What needs to be done: Exactly the lines from the beginning of the material to the line with "Screen dimensions: 914x645" are to be repeated, both ends included.

Material for this task:
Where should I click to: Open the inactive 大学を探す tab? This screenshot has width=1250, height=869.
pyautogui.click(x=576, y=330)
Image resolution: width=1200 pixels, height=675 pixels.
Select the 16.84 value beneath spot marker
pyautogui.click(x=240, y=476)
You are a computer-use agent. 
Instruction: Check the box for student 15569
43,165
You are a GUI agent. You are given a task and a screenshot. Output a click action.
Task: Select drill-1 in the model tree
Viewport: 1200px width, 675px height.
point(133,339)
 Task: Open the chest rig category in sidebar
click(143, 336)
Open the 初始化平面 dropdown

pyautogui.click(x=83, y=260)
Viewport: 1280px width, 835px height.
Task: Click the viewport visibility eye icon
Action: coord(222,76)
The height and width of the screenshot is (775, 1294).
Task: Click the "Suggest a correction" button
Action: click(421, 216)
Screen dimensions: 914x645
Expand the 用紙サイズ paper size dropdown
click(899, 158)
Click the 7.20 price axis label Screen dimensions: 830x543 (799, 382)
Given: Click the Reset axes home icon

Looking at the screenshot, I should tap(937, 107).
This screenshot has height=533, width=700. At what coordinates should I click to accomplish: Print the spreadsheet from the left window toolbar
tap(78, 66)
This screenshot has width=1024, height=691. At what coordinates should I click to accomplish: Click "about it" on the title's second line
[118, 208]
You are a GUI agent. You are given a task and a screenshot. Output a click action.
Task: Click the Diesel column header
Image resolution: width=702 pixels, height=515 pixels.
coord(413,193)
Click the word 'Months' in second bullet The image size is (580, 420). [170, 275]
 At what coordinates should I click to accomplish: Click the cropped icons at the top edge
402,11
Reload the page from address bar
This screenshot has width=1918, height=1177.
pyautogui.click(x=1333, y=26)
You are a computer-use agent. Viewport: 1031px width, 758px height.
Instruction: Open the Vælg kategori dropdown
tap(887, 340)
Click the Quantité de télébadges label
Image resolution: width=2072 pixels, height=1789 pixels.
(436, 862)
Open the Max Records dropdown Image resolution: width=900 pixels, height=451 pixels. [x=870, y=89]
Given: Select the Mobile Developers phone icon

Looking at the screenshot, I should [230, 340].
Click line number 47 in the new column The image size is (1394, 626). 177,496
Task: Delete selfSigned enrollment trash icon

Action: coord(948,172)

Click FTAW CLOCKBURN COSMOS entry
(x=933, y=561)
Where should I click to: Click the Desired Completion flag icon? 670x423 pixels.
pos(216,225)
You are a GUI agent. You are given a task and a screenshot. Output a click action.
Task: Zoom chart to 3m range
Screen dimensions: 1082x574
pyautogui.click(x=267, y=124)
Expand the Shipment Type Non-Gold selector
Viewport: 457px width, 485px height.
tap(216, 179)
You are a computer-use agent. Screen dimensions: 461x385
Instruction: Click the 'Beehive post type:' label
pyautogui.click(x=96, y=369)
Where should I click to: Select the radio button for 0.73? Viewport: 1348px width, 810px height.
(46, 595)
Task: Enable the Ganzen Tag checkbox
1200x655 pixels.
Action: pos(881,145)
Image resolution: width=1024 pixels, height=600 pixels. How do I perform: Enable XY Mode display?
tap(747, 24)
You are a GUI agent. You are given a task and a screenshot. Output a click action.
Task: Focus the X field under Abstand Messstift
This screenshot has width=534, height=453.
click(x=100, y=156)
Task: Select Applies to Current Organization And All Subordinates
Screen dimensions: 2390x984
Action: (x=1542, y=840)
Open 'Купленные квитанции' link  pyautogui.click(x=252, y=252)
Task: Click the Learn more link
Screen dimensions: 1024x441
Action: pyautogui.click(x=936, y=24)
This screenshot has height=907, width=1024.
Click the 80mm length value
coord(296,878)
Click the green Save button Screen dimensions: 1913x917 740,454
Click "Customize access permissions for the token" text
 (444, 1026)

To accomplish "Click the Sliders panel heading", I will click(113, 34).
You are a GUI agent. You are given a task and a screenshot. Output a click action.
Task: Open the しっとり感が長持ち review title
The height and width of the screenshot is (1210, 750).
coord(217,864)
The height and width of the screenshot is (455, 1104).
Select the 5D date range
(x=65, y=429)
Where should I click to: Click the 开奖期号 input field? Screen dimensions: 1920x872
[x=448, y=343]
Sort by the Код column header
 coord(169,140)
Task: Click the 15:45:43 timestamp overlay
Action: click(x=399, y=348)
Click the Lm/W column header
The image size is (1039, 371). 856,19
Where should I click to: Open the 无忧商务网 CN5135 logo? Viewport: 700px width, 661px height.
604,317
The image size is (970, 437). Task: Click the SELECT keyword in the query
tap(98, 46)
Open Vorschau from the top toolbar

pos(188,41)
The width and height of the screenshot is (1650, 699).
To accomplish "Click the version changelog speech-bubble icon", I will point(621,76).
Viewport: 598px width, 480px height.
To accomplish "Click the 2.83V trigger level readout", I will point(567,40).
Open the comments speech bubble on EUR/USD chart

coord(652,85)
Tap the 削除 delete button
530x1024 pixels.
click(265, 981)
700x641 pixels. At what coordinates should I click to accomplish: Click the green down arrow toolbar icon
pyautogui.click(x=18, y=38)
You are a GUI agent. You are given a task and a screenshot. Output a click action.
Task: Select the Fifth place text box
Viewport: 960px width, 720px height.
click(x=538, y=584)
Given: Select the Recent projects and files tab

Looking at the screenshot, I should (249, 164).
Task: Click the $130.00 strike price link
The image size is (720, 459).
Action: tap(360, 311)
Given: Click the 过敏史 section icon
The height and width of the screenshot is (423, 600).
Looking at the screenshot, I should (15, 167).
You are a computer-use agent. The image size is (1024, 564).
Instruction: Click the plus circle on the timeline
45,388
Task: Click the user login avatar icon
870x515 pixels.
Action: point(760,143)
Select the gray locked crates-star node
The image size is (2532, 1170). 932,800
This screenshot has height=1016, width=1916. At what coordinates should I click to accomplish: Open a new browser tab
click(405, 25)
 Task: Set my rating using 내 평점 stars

Exercise answer:
Where should I click to: Open the inactive 大学を探す tab? This screenshot has width=1250, height=869.
pyautogui.click(x=576, y=330)
Image resolution: width=1200 pixels, height=675 pixels.
Select the 16.84 value beneath spot marker
pyautogui.click(x=240, y=476)
You are a computer-use agent. 
Instruction: Check the box for student 15569
43,165
You are a GUI agent. You are given a task and a screenshot. Output a click action.
Task: Select drill-1 in the model tree
Viewport: 1200px width, 675px height.
point(133,339)
 Task: Open the chest rig category in sidebar
click(143, 336)
Open the 初始化平面 dropdown

pyautogui.click(x=83, y=260)
Viewport: 1280px width, 835px height.
Task: Click the viewport visibility eye icon
Action: coord(222,76)
The height and width of the screenshot is (775, 1294).
Task: Click the "Suggest a correction" button
Action: click(421, 216)
Screen dimensions: 914x645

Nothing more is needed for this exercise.